» **TASK A**: Condense the paragraph beginning "One IP packet must fit in one frame" from the notes on TCP packet size into a short bulleted list that keeps its main facts.
» **TASK B**: Extend the notes on TCP packet size by writing what follows their final sentence.

Miscellaneous¶

How large can a TCP packet get?¶

TCP operate on unit of data called segments, segments are packed in packets, packets are packed into frame. Frames have a fixed size which depends on the NIC configuration MTU (Maximum Transmission Unit) and from frame size you can derive the size of packet, segment and the amount of actual information you can pack in this segment. Default MTU is \(1500\) bytes, while some networks have \(9000\) bytes which uses Jumbo Frames, but this is configurable and mostly dependent on networking devices (cloud providers must use larger MTUs for their private network).

One IP packet must fit in one frame, unless fragmentation is enabled in which larger IP packets can be assembled into multiple frames. However, the actual amount of data you can send isn’t actually MTU because it includes bytes from all other headers used by protocols. MSS (Maximum Segment Size) is the actual size of data we can transfer in a single IP packet. It’s calculated from formula → \(MSS = MTU - IP_{headers} - TCP_{headers}\) which by default is \(1500-20-20 = 1460\) bytes.

In real world, not all devices in the network share the same MTU, some have higher MTU others have lower. Due to this, we need to know what’s the minimum MTU of network so that we can send our data without fragmenting. This is resolved using an algorithm called Path MTU Discovery (PMTUD). It basically probes the network by sending IP packets with DF (don’t fragment) Flag on. If any device on Path to host (or even host) have lower MTU, they’ll return an ICMP message — FRAGMENTATION NEEDED. The sender can detect this and lower the MTU repeatedly, until the IP packet can be sent successfully.

» **DATA PROVIDED**:

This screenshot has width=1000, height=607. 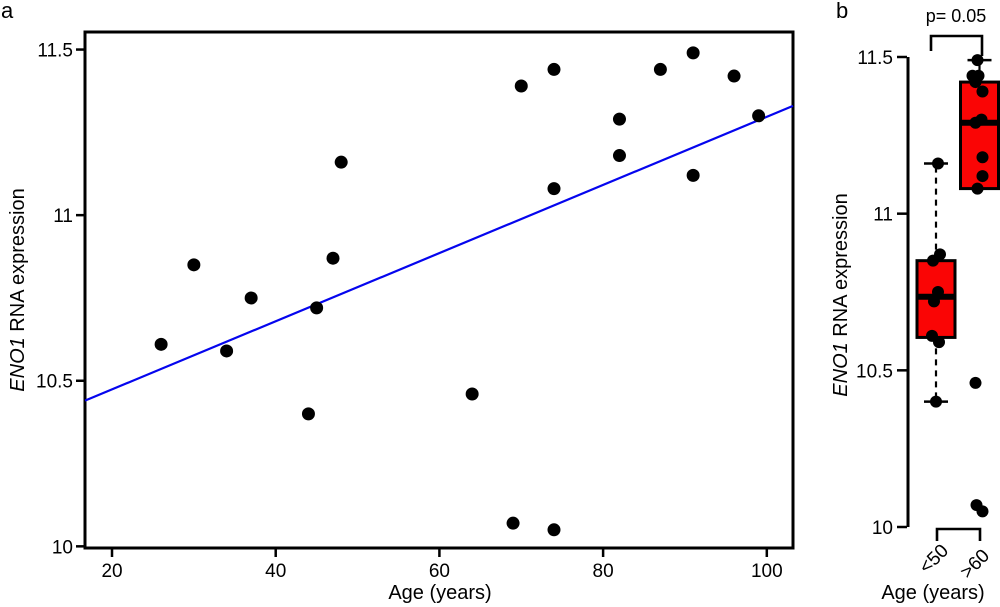 I want to click on x-group-bracket, so click(x=958, y=534).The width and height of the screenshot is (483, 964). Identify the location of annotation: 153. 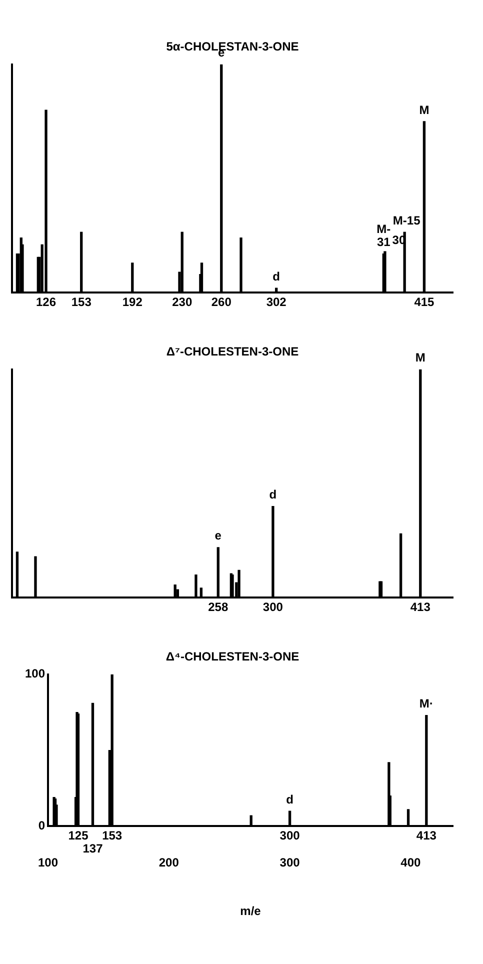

» **TASK RESULT A**:
- An IP packet must fit in a single frame unless fragmentation is enabled. Fragmentation lets a larger packet span several frames.
- The data you can actually send is less than the MTU, because the protocol headers also take up bytes.
- MSS (Maximum Segment Size) is the real amount of data that fits in one IP packet: MSS = MTU − IP headers − TCP headers.
- With the default values, this works out to 1500 − 20 − 20 = 1460 bytes.

» **TASK RESULT B**:
Delayed Acknowledgement¶

Acknowledging segments right away is a waste of network bandwidth, instead we can delay the acknowledgement to receive few more segments which can then be acknowledged with single ACK. But this delay causes few problems:

Client might timeout or retransmit segments
noticeable performance degradation, combined with Nagel’s algorithm this can create even more delay.
Delay in ACK can lead to delay on Nagel’s side for sending few last remaining segments.

You can choose to enable/disable this algorithm using TCP_QUICKACK option, if set segments will be ACKed quicker.

Cost of connections¶

Connection establishment is a costly operation as it involves lots of stuff like

3-way handshake
Slow Start algorithm keeps connection from reaching its potential right away
congestion control and flow control limits it further
delay ack and nagel’s algorithm slows things even further
destroying connection is also expensive since it involves 4-way handshake.

Due to this, it's important to pool connection in backends which uses a lots of connections for communicating between different apps. Since as backend are managed by developers, they can keep pool of active connections which are pre-warmed so that factors like window sizes, slow start already kick into their optimal states and incoming request can directly use optimal window size for transmitting their data. This process can be implemented using two different approaches:

Eager loading involves you to preload everything to keep it ready without any demand. This allows faster request processing at the cost of slows startup.
Lazy loading involves you load things on demand. This reduces startup time at the cost of increased latency for initial requests.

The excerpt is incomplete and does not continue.